Combining the above analysis with clinical knowledge of fetal monitoring, we obtain 17 features to establish measurement models and structural equation models for analyzing the interpretable mechanisms of evaluating fetal status. The results of measurement models showed that the significant features of 16 passed the hypothesis test and were grouped into five latent variables, namely ACat, BCat, VCat, DCat and UCat. Consequently, from the outcomes of the structural equation model, it can be observed that ACat directly affects fetal status with the standardized path coefficient \(-\,0.665\), which reveals that the fetal status is more likely to be identified as normal with the value of ACat increases. In addition, VCat and UCat influence fetal status by affecting BCat and DCat, respectively.

In summary, our study obtained important CTG features for interpreting fetal status and the mechanistic pathways. It reveals that heart rate acceleration and ASTV are key factors that affect fetal status. The international medical guidelines report that the normal state should satisfy that acceleration increases at least 15 seconds when the baseline is higher than 15 bpm and continues at least twice in 15 minutes [31, 32]. Street et al. found that STV was strongly associated with metabolic acidosis and dead fetus in the uterus when without high variability [33]. In addition, BCat and DCat are mediating factors that affect fetal status through VCat and UCat, respectively. These findings were verified by the clinical knowledge of prenatal fetal monitoring: Uterine contraction blocks the blood flow between the uterus placenta and the decrease of fetal oxygen supply leads to a slow fetal heart rate [34]; Baseline was adjusted by the VCat in SisPorto [13]. These causal relationships between the latent variables and fetal status are beneficial to evidence-based medical research and provide an interpretable reference for fetal status assessment in prenatal fetal monitoring.

Conclusion

This study analyzed the important CTG features related to the fetal status, explored association rules to supplement fetal monitoring guidelines and causal relationships among latent variables to fetal status using CTG records in different perspectives. Visual analysis was carried out from the perspective of data distribution. Spearman correlation analysis identified important CTG features of great impacts on fetal status. Forward-stepwise-selection ARA excavated the important features and interpretation rules to judge the fetal status as normal and pathological, which verified and supplemented the fetal monitoring guidelines. Structural equation model was used to explore the mechanism of prenatal CTG feature on fetal status, providing an interpretable reference for fetal status assessment in prenatal fetal monitoring.

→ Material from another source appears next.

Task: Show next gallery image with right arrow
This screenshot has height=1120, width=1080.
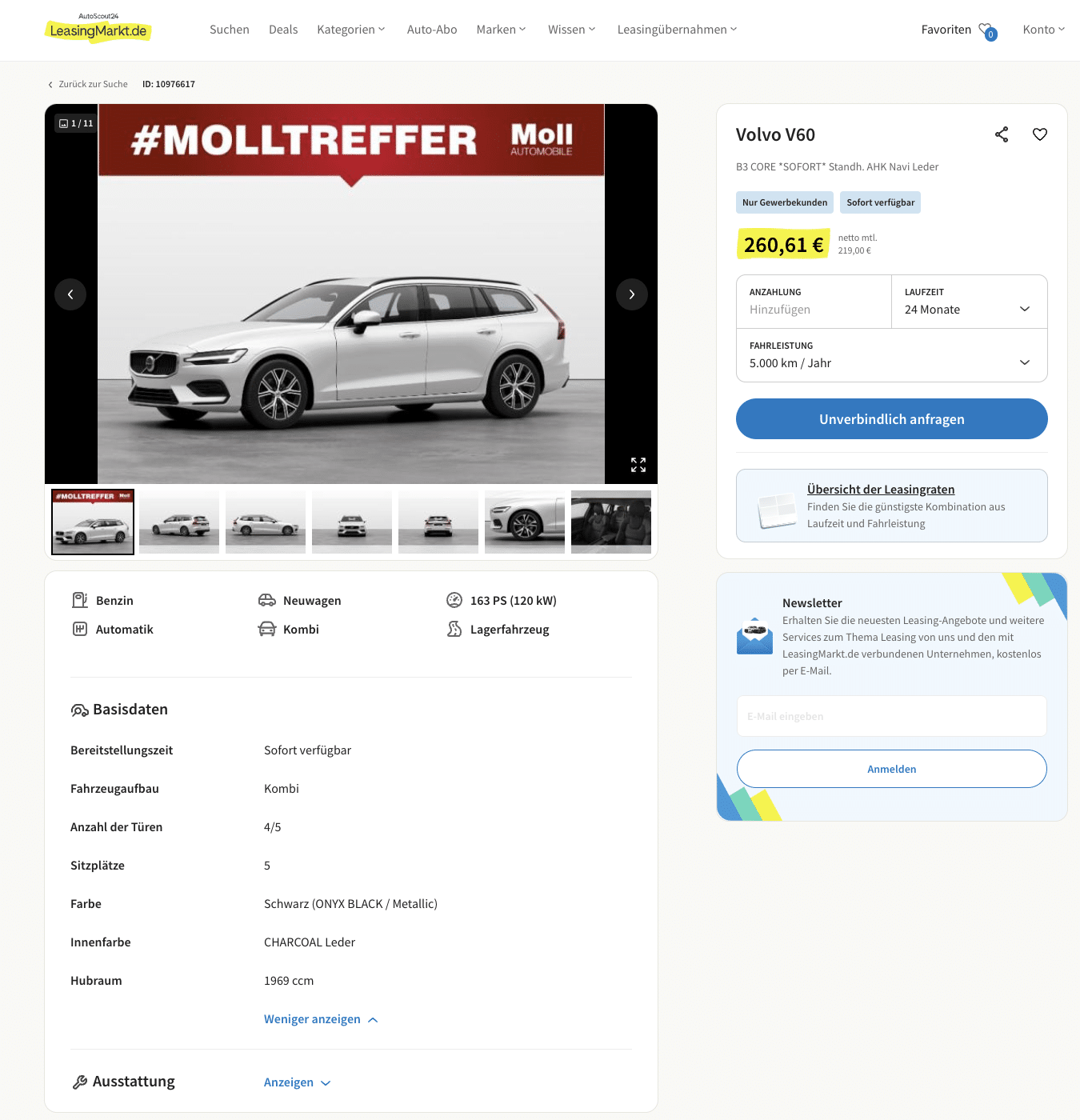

However, the findings in this study should be interpreted with caution. Firstly, there are various methods for CTG feature computing and analysis, like time-domain and frequency-domain analysis of CTG and FHR recordings. Besides, the same feature or parameter could be defiantly measured by different algorithmic instruments [7, 35]. Hence, the analysis of CTG records needs to be integrated with other clinical information for a comprehensive interpretation and adequate management. In our study, time-domain morphological features of fetal heart rate and contraction signals measured by the Sisporto program were analyzed. Lastly, except for fetal status assessment, one of the main goals in cardiotocography is the investigation of the linkage between antepartum CTG features and postpartum clinical outcomes [36, 37]. Therefore, our further study will design prospective trials to track the clinical fetal outcome for exploring the relationships between the CTG features and some specific fetal diseases, such as fetal distress, intrauterine growth restriction or neonatal academia.